DATA RECORDS –
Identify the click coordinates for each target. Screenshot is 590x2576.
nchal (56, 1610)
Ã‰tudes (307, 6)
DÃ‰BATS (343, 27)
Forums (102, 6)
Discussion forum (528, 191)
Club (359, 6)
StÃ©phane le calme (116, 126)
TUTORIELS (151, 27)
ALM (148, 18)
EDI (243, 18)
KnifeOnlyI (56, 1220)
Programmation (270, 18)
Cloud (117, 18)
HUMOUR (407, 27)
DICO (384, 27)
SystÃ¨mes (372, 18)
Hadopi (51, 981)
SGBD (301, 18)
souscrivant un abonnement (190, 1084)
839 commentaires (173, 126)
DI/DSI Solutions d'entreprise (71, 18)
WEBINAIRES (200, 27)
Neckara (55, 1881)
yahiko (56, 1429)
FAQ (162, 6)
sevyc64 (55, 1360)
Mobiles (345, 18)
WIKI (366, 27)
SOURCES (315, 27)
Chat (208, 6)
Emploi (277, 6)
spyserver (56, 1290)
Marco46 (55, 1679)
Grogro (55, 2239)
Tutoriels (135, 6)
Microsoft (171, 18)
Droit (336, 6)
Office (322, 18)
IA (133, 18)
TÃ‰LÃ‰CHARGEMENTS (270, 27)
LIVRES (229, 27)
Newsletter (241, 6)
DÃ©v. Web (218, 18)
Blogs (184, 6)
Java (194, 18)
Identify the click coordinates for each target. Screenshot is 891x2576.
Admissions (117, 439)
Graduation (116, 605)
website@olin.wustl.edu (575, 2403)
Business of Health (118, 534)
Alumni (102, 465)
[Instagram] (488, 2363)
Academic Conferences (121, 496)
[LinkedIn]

THE EXERCISE – Gather every line of the records above that contains the string "target".

WRITTEN SOLUTION –
Identify the click coordinates for each target. Screenshot is 590x2576.
Identify the click coordinates for each target. Screenshot is 891x2576.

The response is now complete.